S’il est bien sûr nécessaire de rétablir la justice par la réparation du préjudice subi, il est surtout urgent de pourfendre l’impunité pour éviter de nouvelles catastrophes car la menace de sanctions est un puissant facteur de prévention. La chaîne de responsabilités, alliée à la reconnaissance du préjudice écologique, constitue une incitation efficace pour que les affréteurs et les armateurs exigent des navires sûrs.

 

Alors qu’aujourd’hui des groupes pétroliers affrètent des épaves en croisant les doigts, leur responsabilité en cas de dommages pourrait peser dans la balance. Faut-il attendre d’autres Erika, d’autres Prestige pour que les États européens se mettent au diapason?

 

C’est à l’Union européenne d’adapter sa législation. La directive 2004/35/CE sur la responsabilité environnementale doit être révisée pour que la réparation des dommages environnementaux intègre les eaux marines et le transport maritime, qui en ont été écartés.

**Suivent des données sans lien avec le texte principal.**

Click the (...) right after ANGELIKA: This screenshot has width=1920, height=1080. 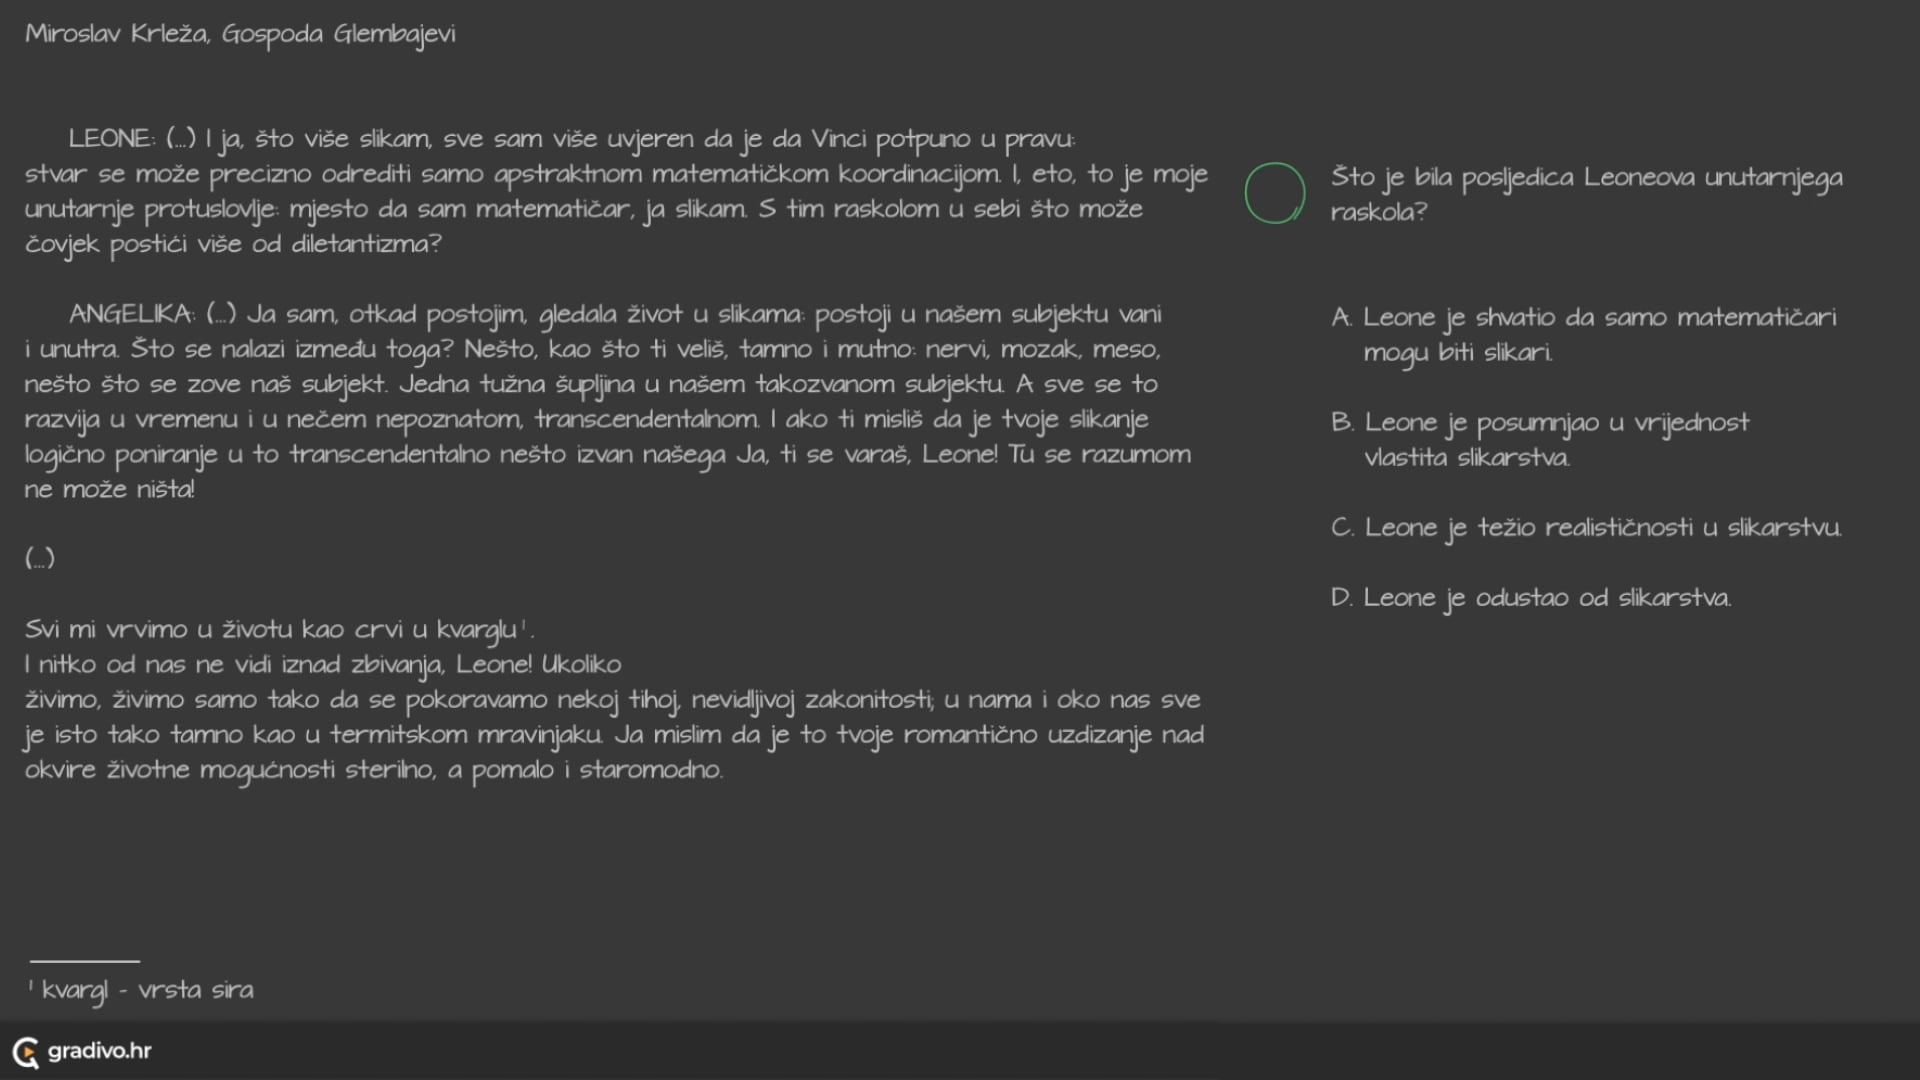(x=221, y=314)
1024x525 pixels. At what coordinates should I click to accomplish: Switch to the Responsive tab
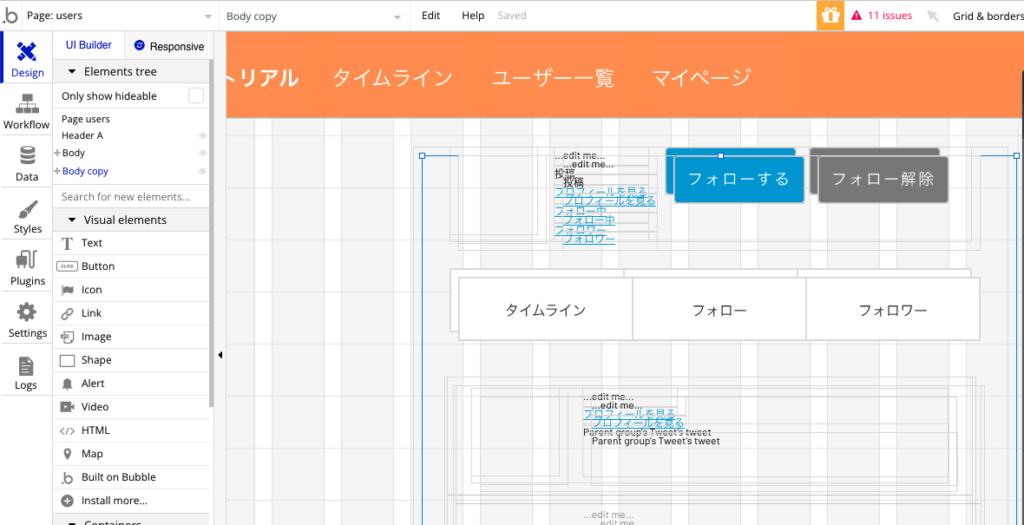click(x=168, y=46)
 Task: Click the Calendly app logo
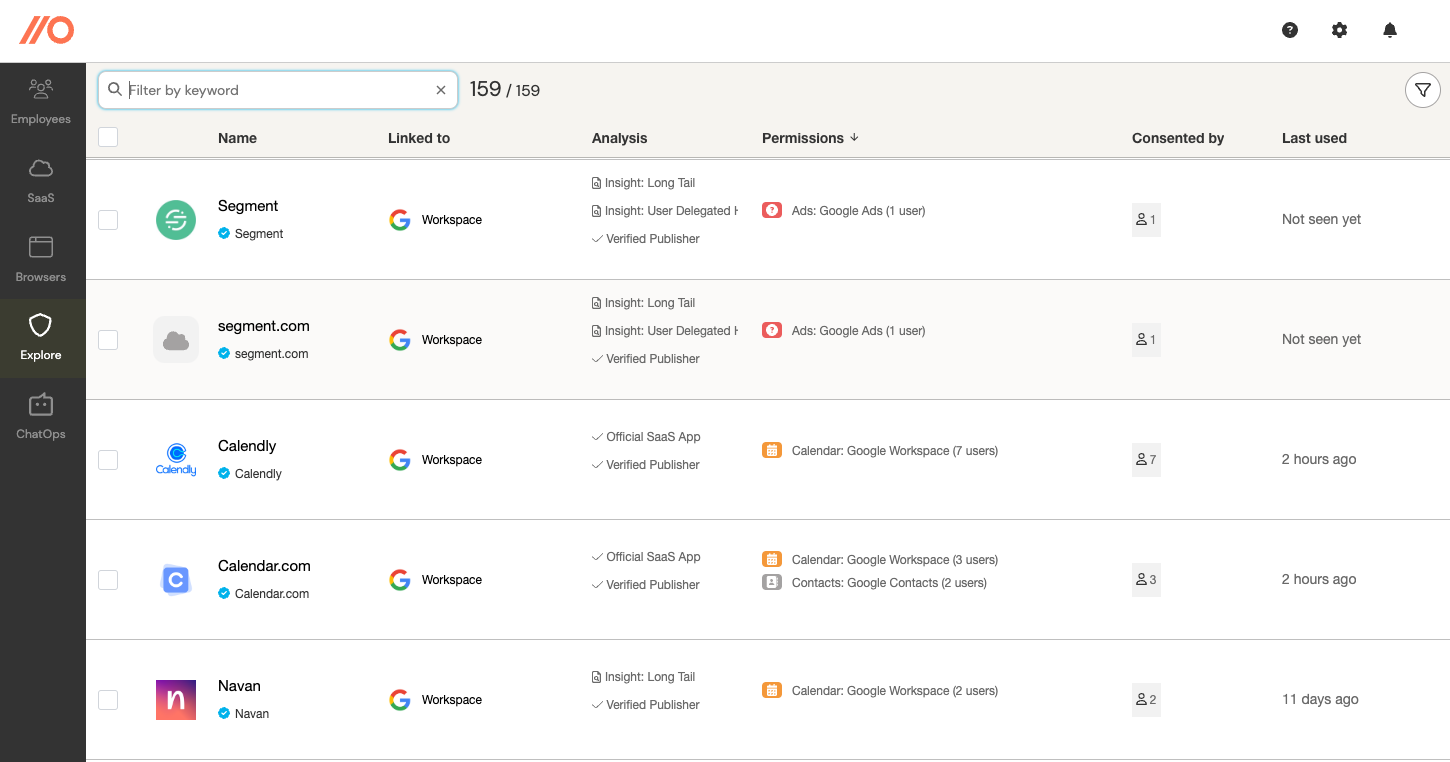(x=176, y=460)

D’autant que d’autres pollutions, moins spectaculaires que les marées noires, suscitent notre inquiétude. Elles proviennent des porte-conteneurs toujours plus grands, toujours plus hauts, qui perdent régulièrement une partie de leur cargaison et échouent sur nos côtes.

 

L’Union européenne doit être à la manœuvre pour faire progresser la sécurité du transport maritime. La sécurité écologique, humaine et économique passe par une réglementation efficace.

 

La question orale déposée par la commission de la pêche, la commission de l’environnement, de la santé publique et de la protection des consommateurs et la commission des transports et du tourisme du Parlement démontre que le Parlement y est prêt. À la Commission, désormais, et au Conseil de prendre leurs responsabilités.